1417460 (Refugee)
[2015] AATA 3758
•26 November 2015
1417460 (Refugee) [2015] AATA 3758 (26 November 2015)
DECISION RECORD
DIVISION:Migration & Refugee Division
CASE NUMBER: 1417460
COUNTRY OF REFERENCE: China
MEMBER:Geraldine Hoeben
DATE:26 November 2015
PLACE OF DECISION: Sydney
DECISION:The Tribunal affirms the decision not to grant the applicant a Protection visa.
Statement made on 26 November 2015 at 2:56pm
Any references appearing in square brackets indicate that information has been omitted from this decision pursuant to section 431 of the Migration Act 1958 and replaced with generic information which does not allow the identification of an applicant, or their relative or other dependant.
STATEMENT OF DECISION AND REASONS
APPLICATION FOR REVIEW
This is an application for review of a decision made by a delegate of the Minister for Immigration to refuse to grant the applicant a Protection visa under s.65 of the Migration Act 1958 (the Act).
The applicant, a citizen of China, applied for a protection visa (PV) [in] October 2013. The applicant had been granted three student visas since 2008. His last student visa was refused [in] November 2012. He lodged a review of that decision with the MRT and the decision was affirmed on 13 September 2013. [In] October 2013 a protection visa application (PVA) was lodged. The department’s delegate refused to grant this visa [in] October 2014.
The original hearing of 30 September 2015 had been adjourned. The applicant then appeared before the Tribunal on 18 November 2015 to give evidence and present arguments. The Tribunal also received oral evidence from: [Father A], [Ms B]. The Tribunal hearing was conducted with the assistance of an interpreter in the Mandarin and English languages.
The applicant was represented in relation to the review by his registered migration agent. The representative attended the Tribunal hearing.
CONSIDERATION OF CLAIMS AND EVIDENCE
The criteria for a protection visa are set out in s.36 of the Act and Schedule 2 to the Migration Regulations 1994 (the Regulations). An applicant for the visa must meet one of the alternative criteria in s.36(2)(a), (aa), (b), or (c). That is, the applicant is either a person in respect of whom Australia has protection obligations under the ‘refugee’ criterion, or on other ‘complementary protection’ grounds, or is a member of the same family unit as such a person and that person holds a protection visa of the same class.

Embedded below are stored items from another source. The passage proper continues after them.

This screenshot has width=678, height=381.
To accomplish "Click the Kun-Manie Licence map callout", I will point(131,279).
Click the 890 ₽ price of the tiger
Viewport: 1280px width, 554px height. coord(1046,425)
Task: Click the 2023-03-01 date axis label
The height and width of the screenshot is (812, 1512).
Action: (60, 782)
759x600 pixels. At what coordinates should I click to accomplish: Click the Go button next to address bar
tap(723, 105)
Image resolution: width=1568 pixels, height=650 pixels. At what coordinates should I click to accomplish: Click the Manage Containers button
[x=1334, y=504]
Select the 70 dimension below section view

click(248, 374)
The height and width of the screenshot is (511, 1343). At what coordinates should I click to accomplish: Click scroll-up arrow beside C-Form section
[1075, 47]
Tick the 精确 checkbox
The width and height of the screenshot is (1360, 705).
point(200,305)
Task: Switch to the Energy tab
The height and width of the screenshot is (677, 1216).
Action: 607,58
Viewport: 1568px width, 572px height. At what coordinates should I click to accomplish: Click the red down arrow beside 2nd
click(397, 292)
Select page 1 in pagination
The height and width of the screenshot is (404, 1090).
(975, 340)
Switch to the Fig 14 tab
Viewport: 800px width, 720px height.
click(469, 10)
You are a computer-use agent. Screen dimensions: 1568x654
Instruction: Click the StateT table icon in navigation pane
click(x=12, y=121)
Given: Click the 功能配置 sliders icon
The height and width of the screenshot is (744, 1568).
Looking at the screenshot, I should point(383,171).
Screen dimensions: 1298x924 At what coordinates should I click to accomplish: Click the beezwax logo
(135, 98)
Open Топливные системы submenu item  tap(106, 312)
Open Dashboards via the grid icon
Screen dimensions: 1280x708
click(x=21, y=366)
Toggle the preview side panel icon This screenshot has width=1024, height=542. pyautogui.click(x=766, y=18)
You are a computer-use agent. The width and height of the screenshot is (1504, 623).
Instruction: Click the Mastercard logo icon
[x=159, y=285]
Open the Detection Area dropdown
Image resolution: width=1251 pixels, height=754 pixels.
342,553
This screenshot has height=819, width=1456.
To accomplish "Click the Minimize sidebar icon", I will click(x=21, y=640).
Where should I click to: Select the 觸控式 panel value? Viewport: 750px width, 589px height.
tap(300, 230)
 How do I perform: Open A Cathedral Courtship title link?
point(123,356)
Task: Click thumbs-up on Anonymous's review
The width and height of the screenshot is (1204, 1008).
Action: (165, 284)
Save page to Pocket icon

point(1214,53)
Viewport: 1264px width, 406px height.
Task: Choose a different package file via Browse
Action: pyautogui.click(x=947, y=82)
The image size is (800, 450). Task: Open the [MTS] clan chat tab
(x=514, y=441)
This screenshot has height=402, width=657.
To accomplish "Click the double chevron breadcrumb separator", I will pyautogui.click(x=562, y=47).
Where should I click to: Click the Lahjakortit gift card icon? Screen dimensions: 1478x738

Section 36(2)(a) provides that a criterion for a protection visa is that the applicant for the visa is a non-citizen in Australia in respect of whom the Minister is satisfied Australia has protection obligations under the 1951 Convention relating to the Status of Refugees as amended by the 1967 Protocol relating to the Status of Refugees (together, the Refugees Convention, or the Convention).
Australia is a party to the Refugees Convention and generally speaking, has protection obligations in respect of people who are refugees as defined in Article 1 of the Convention. Article 1A(2) relevantly defines a refugee as any person who:
owing to well-founded fear of being persecuted for reasons of race, religion, nationality, membership of a particular social group or political opinion, is outside the country of his nationality and is unable or, owing to such fear, is unwilling to avail himself of the protection of that country; or who, not having a nationality and being outside the country of his former habitual residence, is unable or, owing to such fear, is unwilling to return to it.
If a person is found not to meet the refugee criterion in s.36(2)(a), he or she may nevertheless meet the criteria for the grant of a protection visa if he or she is a non-citizen in Australia in respect of whom the Minister is satisfied Australia has protection obligations because the Minister has substantial grounds for believing that, as a necessary and foreseeable consequence of the applicant being removed from Australia to a receiving country, there is a real risk that he or she will suffer significant harm: s.36(2)(aa) (‘the complementary protection criterion’).
In accordance with Ministerial Direction No.56, made under s.499 of the Act, the Tribunal is required to take account of policy guidelines prepared by the Department of Immigration –PAM3 Refugee and humanitarian - Complementary Protection Guidelines and PAM3 Refugee and humanitarian - Refugee Law Guidelines – and any country information assessment prepared by the Department of Foreign Affairs and Trade expressly for protection status determination purposes, to the extent that they are relevant to the decision under consideration.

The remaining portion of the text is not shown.